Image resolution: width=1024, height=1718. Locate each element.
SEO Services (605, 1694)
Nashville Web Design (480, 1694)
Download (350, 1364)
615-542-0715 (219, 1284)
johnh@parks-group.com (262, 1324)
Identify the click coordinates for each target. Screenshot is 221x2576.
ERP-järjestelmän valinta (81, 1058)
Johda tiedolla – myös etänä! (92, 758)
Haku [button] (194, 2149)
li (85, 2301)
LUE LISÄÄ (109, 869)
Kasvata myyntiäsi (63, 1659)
--
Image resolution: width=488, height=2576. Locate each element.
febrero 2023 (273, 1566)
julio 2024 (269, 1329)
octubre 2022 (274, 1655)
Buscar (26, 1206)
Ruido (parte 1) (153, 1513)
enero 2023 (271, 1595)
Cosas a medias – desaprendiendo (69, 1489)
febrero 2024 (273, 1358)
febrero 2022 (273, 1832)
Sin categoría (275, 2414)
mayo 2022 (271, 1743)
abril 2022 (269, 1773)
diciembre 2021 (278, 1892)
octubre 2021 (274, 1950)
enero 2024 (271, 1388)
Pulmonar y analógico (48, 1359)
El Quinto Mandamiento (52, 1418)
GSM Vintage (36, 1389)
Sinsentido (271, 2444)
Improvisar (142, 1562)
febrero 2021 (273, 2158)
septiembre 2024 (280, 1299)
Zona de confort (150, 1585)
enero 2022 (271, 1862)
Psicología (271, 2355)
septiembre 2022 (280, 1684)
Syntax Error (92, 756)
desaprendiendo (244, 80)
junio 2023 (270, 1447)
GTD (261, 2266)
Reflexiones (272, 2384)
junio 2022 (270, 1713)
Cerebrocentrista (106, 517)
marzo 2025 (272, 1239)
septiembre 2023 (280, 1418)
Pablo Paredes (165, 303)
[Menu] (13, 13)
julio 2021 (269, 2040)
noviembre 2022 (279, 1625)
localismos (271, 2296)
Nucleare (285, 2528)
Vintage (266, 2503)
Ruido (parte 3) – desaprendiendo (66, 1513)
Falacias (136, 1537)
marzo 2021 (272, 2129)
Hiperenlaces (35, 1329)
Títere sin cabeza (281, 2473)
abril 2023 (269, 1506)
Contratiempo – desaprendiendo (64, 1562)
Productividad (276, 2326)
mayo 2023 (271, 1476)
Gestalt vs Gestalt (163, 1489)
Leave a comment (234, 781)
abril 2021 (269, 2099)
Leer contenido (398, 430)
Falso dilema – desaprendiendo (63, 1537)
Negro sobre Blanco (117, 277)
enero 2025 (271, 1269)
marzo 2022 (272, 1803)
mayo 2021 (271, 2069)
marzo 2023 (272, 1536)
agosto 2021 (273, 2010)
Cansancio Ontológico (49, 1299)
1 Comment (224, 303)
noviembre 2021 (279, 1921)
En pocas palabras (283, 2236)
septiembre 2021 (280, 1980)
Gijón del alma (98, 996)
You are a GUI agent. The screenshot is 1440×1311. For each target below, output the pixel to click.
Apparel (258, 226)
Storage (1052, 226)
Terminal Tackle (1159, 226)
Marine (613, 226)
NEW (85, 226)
==
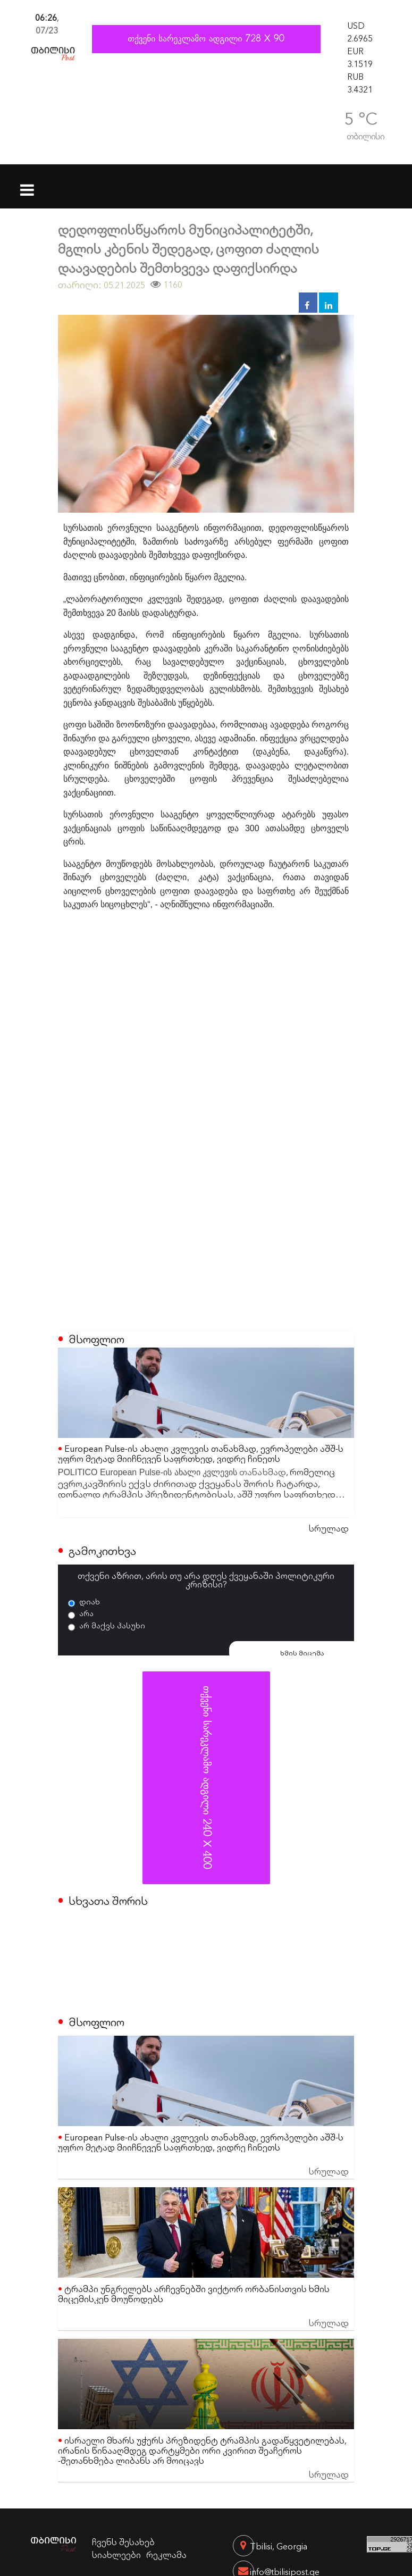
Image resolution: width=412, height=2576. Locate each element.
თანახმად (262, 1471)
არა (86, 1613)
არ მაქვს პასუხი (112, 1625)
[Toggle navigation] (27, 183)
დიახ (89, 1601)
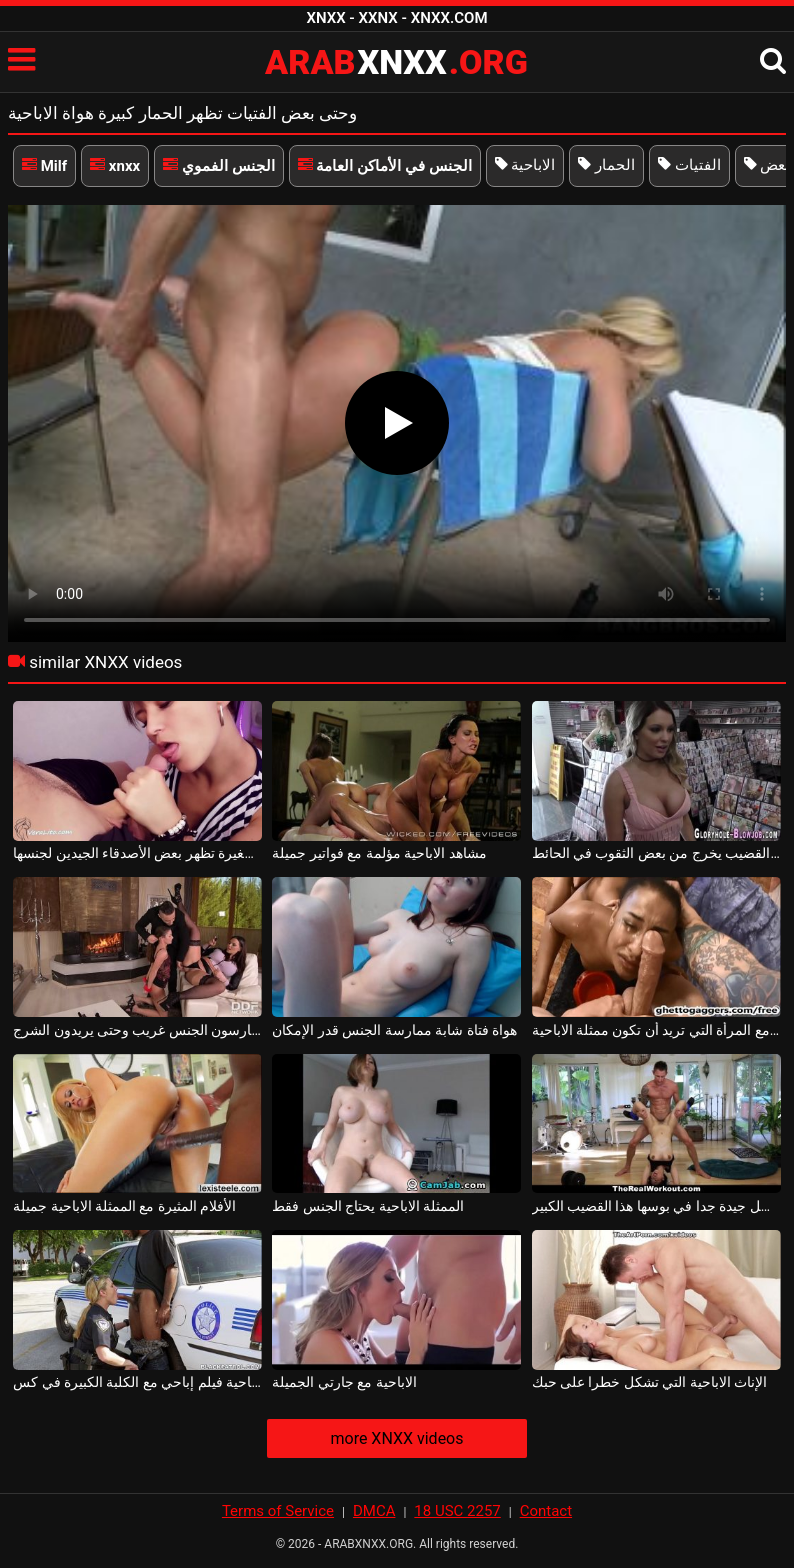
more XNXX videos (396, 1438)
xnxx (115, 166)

◆ **WHAT TO WORK ON**
Switch "Apparel" to "Clothing" in the items from the line with "marzo 2022 (272, 1803)" to the line with "Marine (613, 226)". Give only those lines again, with everything else unchanged.

◆ **COMPLETED TASK**
marzo 2022 (272, 1803)
mayo 2021 (271, 2069)
marzo 2023 (272, 1536)
agosto 2021 (273, 2010)
Cansancio Ontológico (49, 1299)
1 Comment (224, 303)
noviembre 2021 (279, 1921)
En pocas palabras (283, 2236)
septiembre 2021 (280, 1980)
Gijón del alma (98, 996)
You are a GUI agent. The screenshot is 1440×1311. For each target below, output the pixel to click.
Clothing (258, 226)
Storage (1052, 226)
Terminal Tackle (1159, 226)
Marine (613, 226)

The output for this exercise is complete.